Introducing JSC’s New Sampling Profiler

JavaScriptCore (JSC) has a new sampling profiler that powers Web Inspector’s JavaScript & Events timeline. The sampling profiler is a replacement of JSC’s old tracing profiler. It provides more accurate data about where time is spent in the executing program and is also an order of magnitude faster than the old tracing profiler. Tracing profilers work by inserting instrumentation into the running program. Sampling profilers, on the other hand, work by pausing the executing program at regular intervals and collecting data about the program’s execution state. When recording a timeline in Web Inspector today, you will experience a 30x speed improvement over the old timeline. This speedup is derived by two fundamental architecture changes made by JSC and Web Inspector when recording a timeline. The primary speedup comes from replacing the tracing profiler with the sampling profiler. Further speedup comes from removing debugging instrumentation from the executing program. JSC inserts debugging instrumentation into the executing program to support the debugger when Web Inspector is open. This instrumentation allows JSC to detect when a breakpoint has been hit in the executing program. However, this debugging instrumentation is not needed when recording a timeline; and by removing it, JSC will execute JavaScript 2x faster.

Profiling Methods

Tracing profilers are often less accurate for doing performance analysis because the high overhead of inserting instrumentation into the program changes the distribution of where time is spent in the executing program. For example, in JSC’s tracing profiler, each call site is decorated with a bytecode instruction both before and after the call to time how long each call takes. Tracing profilers are good for other forms of analysis though. For example, they can be used to construct a lossless dynamic call graph.

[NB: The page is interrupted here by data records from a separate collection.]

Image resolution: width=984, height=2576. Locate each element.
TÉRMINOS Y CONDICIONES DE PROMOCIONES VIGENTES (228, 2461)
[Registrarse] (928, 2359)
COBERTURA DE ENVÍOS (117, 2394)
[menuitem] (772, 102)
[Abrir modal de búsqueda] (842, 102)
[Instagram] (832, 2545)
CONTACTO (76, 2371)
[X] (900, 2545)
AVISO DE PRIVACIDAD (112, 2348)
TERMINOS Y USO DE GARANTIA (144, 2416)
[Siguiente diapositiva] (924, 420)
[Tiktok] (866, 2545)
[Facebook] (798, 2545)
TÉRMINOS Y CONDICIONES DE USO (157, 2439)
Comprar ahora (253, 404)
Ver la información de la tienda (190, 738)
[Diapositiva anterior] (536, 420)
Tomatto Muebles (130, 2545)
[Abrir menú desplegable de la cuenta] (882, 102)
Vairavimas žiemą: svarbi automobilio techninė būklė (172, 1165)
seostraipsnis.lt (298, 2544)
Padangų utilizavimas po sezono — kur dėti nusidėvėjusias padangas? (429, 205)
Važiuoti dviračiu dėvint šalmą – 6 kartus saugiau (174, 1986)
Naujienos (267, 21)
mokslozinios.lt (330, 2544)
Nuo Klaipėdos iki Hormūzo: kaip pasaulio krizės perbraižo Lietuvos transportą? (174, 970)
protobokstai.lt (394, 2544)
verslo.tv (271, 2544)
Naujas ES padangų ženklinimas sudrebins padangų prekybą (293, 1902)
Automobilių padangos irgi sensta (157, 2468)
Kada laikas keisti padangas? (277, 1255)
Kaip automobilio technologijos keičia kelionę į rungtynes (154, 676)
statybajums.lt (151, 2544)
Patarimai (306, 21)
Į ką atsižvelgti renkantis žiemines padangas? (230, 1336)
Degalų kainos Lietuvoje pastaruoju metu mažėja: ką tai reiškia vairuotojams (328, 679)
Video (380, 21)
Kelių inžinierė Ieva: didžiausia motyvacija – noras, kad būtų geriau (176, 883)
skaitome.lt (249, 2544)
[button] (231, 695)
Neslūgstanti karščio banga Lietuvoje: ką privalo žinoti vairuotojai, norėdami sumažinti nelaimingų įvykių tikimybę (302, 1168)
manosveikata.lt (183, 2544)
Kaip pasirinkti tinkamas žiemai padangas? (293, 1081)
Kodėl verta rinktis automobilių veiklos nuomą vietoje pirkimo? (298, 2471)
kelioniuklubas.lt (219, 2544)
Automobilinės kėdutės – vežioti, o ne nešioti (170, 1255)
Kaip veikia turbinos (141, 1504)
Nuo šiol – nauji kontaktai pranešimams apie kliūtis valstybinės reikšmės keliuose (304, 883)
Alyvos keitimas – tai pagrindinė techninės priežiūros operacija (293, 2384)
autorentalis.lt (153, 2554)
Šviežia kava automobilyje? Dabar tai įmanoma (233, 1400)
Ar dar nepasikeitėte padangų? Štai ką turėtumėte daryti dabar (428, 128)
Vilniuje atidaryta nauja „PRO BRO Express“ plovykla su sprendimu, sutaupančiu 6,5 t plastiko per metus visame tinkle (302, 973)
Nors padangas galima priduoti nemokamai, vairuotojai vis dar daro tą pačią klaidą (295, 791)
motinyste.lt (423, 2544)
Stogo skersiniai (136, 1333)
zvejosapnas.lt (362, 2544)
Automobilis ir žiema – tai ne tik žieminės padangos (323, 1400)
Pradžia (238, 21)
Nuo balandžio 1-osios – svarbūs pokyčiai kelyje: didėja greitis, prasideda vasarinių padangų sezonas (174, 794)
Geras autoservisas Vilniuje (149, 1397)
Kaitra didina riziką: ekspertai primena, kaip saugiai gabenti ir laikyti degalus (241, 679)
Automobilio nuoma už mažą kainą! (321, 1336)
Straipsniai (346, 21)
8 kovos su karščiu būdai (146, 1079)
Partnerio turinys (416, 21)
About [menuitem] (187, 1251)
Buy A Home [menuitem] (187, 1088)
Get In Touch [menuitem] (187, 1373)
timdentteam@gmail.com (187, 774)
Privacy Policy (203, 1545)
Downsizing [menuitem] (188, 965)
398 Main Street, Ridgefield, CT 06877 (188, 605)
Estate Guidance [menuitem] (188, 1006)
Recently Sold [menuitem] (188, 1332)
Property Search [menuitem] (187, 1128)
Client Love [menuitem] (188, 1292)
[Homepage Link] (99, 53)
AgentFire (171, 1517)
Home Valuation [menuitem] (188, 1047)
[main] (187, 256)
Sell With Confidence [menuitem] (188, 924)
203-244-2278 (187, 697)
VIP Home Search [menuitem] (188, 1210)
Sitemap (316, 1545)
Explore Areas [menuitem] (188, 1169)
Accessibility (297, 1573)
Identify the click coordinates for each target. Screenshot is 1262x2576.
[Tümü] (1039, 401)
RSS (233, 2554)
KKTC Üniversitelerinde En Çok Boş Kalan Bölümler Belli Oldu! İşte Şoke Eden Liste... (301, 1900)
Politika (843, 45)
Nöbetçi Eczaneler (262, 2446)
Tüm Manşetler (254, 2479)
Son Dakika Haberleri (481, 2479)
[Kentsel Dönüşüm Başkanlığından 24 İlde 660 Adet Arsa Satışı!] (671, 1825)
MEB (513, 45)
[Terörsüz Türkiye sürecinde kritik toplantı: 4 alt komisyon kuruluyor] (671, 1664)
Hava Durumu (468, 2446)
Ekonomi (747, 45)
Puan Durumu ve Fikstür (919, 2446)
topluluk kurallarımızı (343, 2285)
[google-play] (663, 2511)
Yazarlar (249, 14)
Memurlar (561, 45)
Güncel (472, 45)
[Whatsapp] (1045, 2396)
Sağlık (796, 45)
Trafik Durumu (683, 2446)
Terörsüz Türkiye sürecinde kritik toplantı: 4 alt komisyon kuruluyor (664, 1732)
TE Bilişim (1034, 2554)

Sampling profilers operate by periodically sampling the target thread and collecting interesting data about its execution state. Often, the data collected will be a stack trace of the thread while it is paused. In JSC, the sampling profiler works without inserting any instrumentation into the running program. This is crucial in keeping the overhead of the sampling profiler low. A sampling profiler’s collected data set will always be lossy because it is sampling the executing thread at a fixed interval. It will never be able to reconstruct a lossless call graph of the executing program. That said, sampling profilers are more accurate than tracing profilers at determining where time is spent in the executing program. There are two main reasons for this. First, sampling profilers are low overhead which makes them good at observing the program in its natural state. Second, if a certain part of the program is hot, there is a high probability that the sampling profiler will take a sample while the hot portion of the program is executing. Put another way, the probability of not sampling the hot portions of the program is very low.

It’s imperative that a sampling profiler contains as little bias as possible as to where in the program’s execution state it samples. If there is bias in where data samples are taken, the data set will not be representative of the natural execution state of the program. For example, some profilers are implemented using safepoints. Safepoints are specific places in the program where the executing thread is yielding its execution to allow other tasks to run. Often, safepoints are used for GC and provide strict guarantees about the state of the executing thread when it enters the safepoint. One way to implement a sampling profiler in JSC would be to use a safepoint-based mechanism. JSC would compile a safepoint at each function prologue and at each loop header. As Mytkowicz, Diwan, Hauswirth, and Sweeney show, safepoint-based profilers are not accurate. They introduce too much bias into the measured data set. In JSC, a safepoint based implementation would also suffer from being biased. Crucially, it would prevent the profiler from knowing when the executing code enters the C runtime. For some programs, much of the program’s time is spent in JavaScript functions that call into the C runtime. It’s necessary to attribute the time spent in the C runtime to the JavaScript frame that called into it. For JSC to use a safepoint-based implementation, the C runtime would need to learn how to interface with the profiler. This would both be error prone and cumbersome. Safepoint-based profilers are continually playing a cat and mouse game to minimize bias. Once a part of the engine that has bias is exposed, the profiler must remove that bias by teaching that part of the engine about the profiler.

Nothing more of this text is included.